What's the grossest thing you've ever done -- or maybe seen someone else doing on an airplane? We're telling you some of the oddest things you can imagine, from one person who has been there before and seen it all.
The powder blue glory days of air travel and the glamorous job of stewardess have flown the coop in the 2000s. It has given way to a totally different vibe
The more practical uniforms, more fitting for some of the turbulence today's flight attendants experience --not from outside the plane -- but from passengers inside.
This passenger says she's certainly noticed a change.
"I know when I was growing up it was an elite thing to do to fly, but rates have come down, now people dress like slobs when they get on and they don't have respect for others," says passenger Julie Schultz.
Lack of respect is the least of the problems onboard, says former flight attendant Greg Leopard.
"Nothing surprises me."
This recent article lists the top 10 grossest things flight attendants have seen passengers doing. The list includes a new mom who fully exposed both breasts while pumping milk in her seat, and one they call ‘Blankets and Boogers.' A flight attendant stunned when a passenger handed her a blanket he had apparently used rather liberally as a Kleenex.

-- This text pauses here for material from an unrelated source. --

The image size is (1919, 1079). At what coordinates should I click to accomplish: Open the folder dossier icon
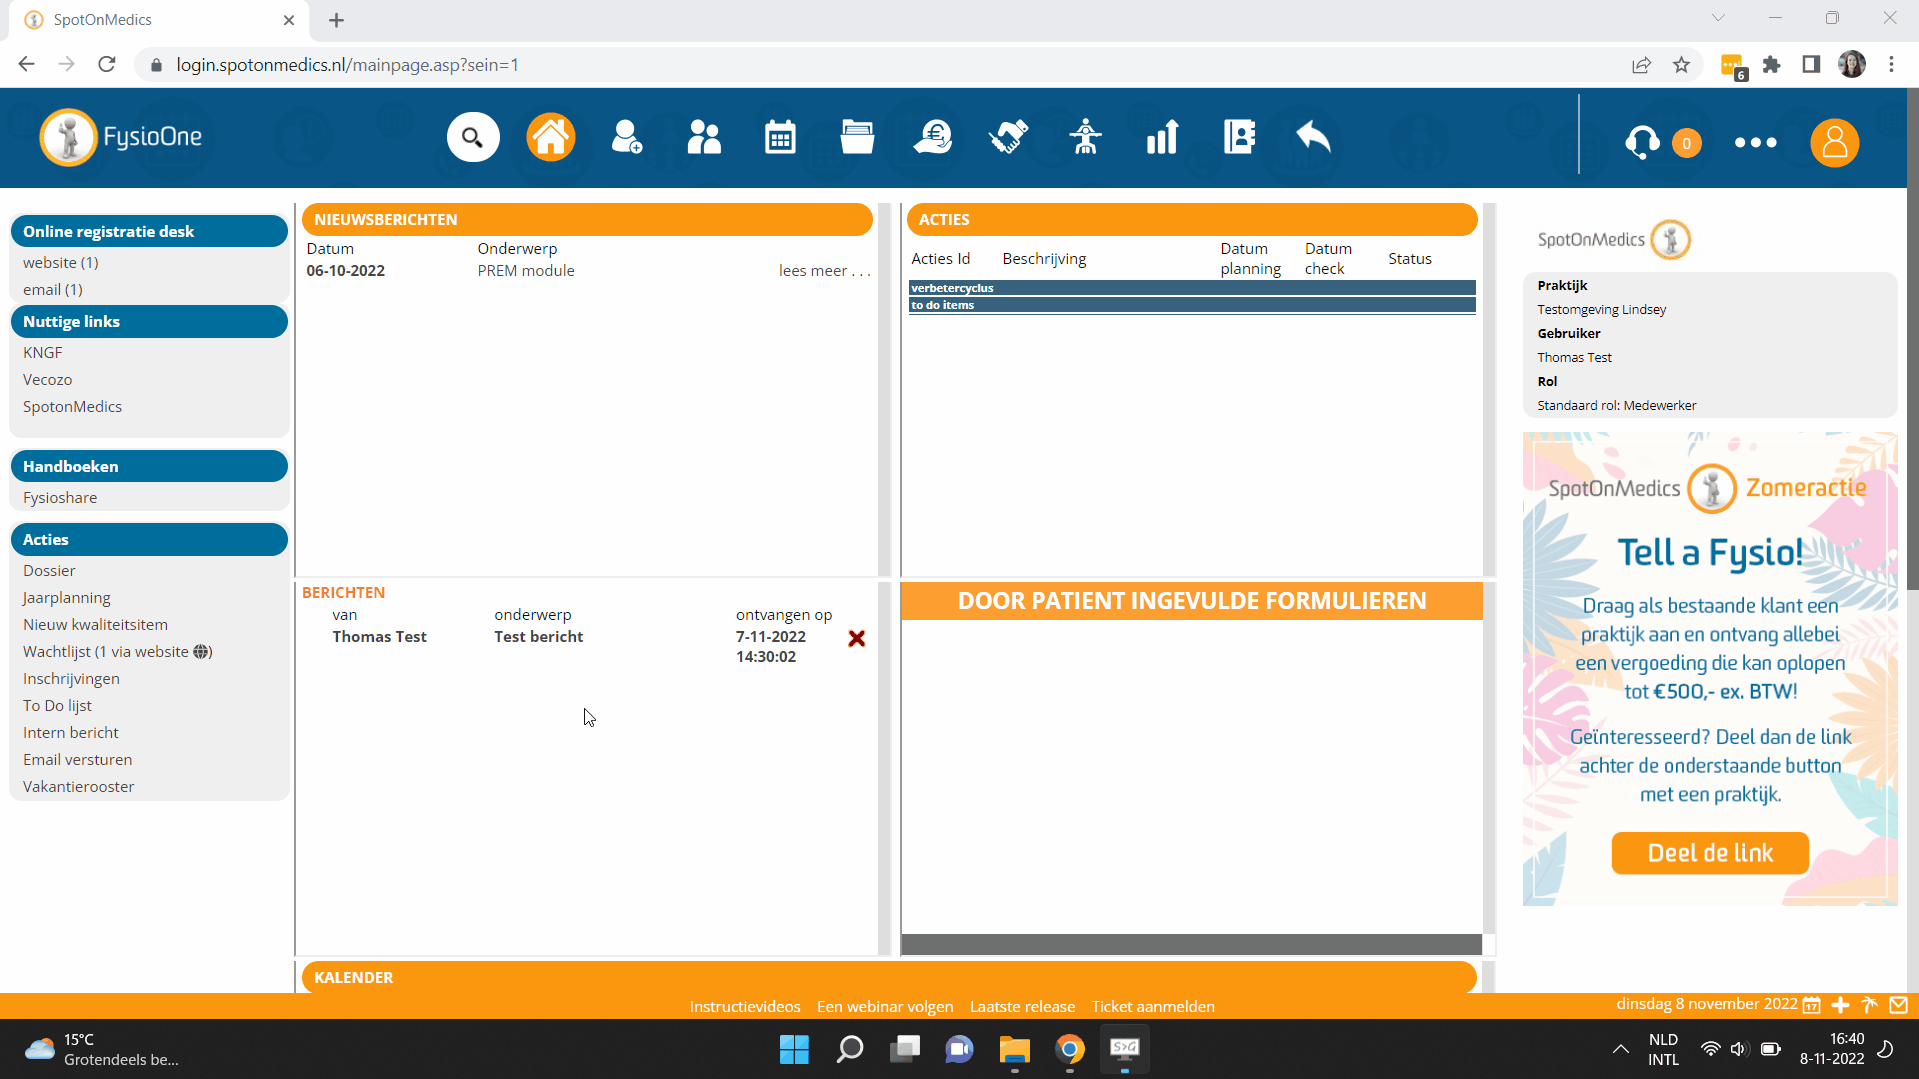[x=857, y=138]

Not to mention the horrible surprises those nifty airline pockets hold. Leopard calls the seat pocket Pandora's Box.
"You never know what you're going to find in there," says Leopard. "And sometimes that can be dirty diapers, food; maybe somebody used the airsick bag and forgot to put it in the trash."
The gross things people do with their feet in flight makes the list -- like clipping toenails, or using pedi-eggs on their feet, and of course using the food service tray as a foot rest.

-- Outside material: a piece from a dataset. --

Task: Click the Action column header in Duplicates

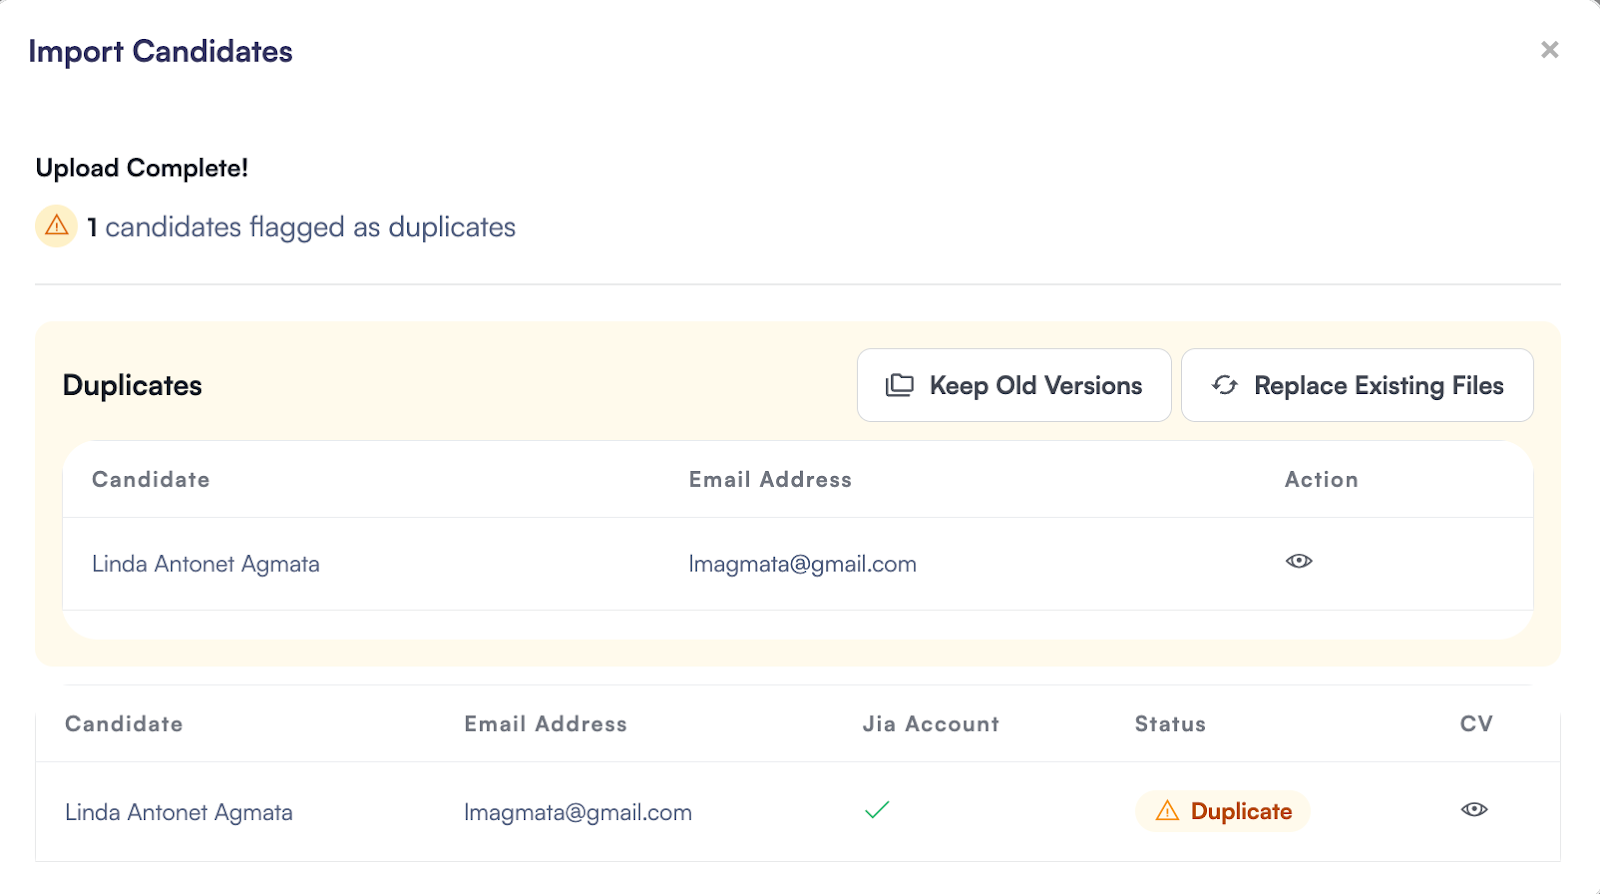Action: tap(1320, 480)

Also on the list -- the man who placed his wet socks over the air vent above the seat to dry them out. The smell permeated the entire plane.
Smelly feet and dirty diapers seem to cause the most gross out's on planes these days. Leopard recounts one young couple.

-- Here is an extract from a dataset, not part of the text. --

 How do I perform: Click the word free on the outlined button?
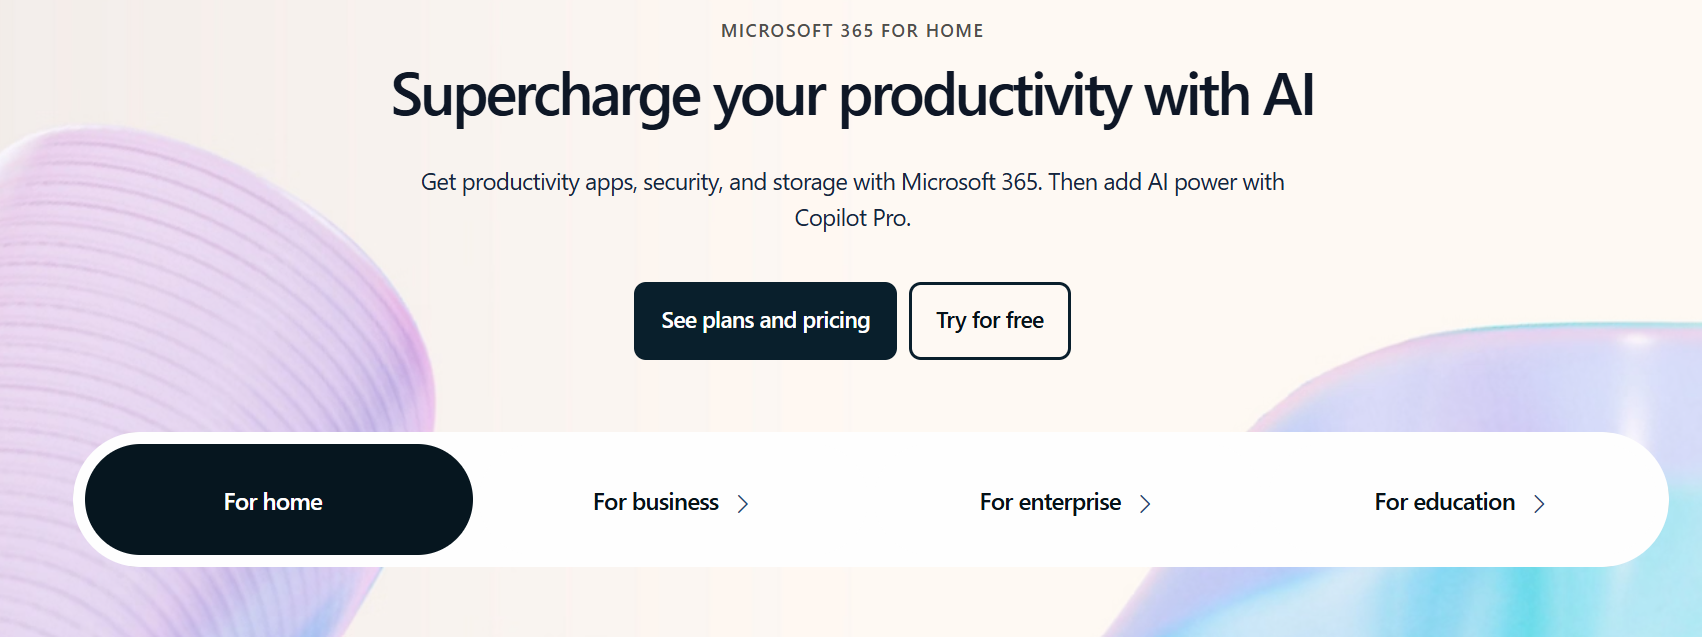pos(1024,321)
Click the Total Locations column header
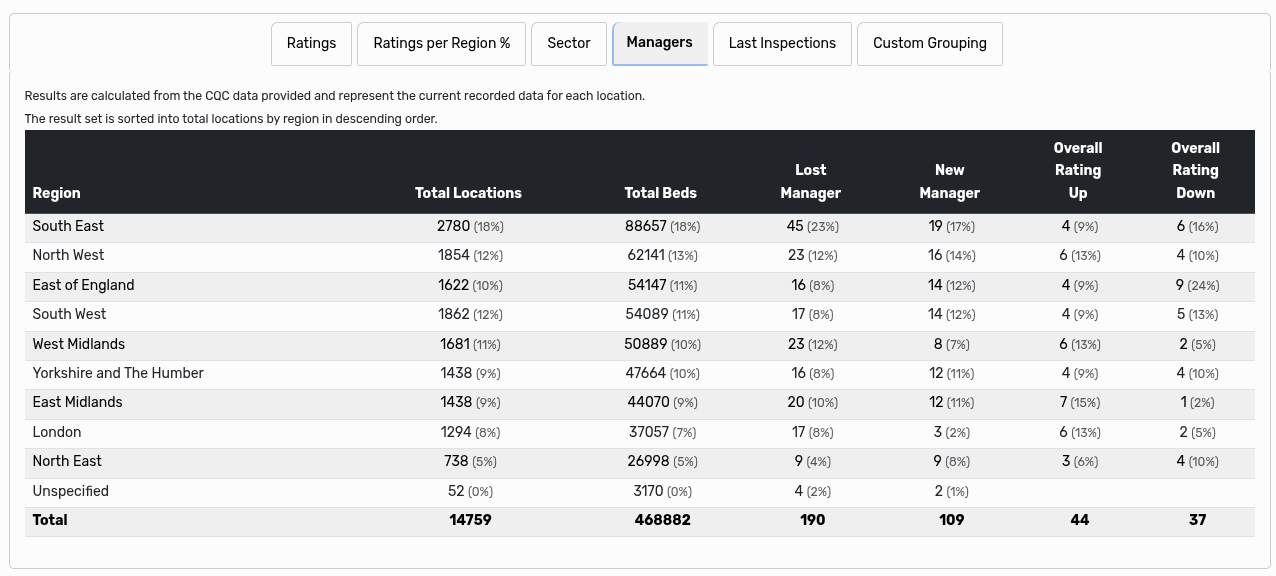This screenshot has width=1276, height=576. [x=468, y=193]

"During the first class meal service, they decided to change their infants diaper there in the first class seat when it was soiled. I had to instruct them to get up and go to the restroom to finish that."
This for a job that starts out paying about $17 per flight hour -- those hours are counted only after the plane door shuts. Despite the grossness, the rudeness, the craziness, Leopard who has a commercial pilot's license, loved his job.
He says with the flying public these days, you have to grade on a curve because of all they go through before they even board the plane.
"I mean by the time you get in your seat you're already cooked. The plane is like a pressure cooker, it can bring out the worst in people," says Leopard.
Leopard doesn't expect the flying experience to improve for the average flier anytime soon.
"Everybody wants everything cheap so you're going to suffer more crowds crammed on airplanes, but you're going to have cheap tickets though."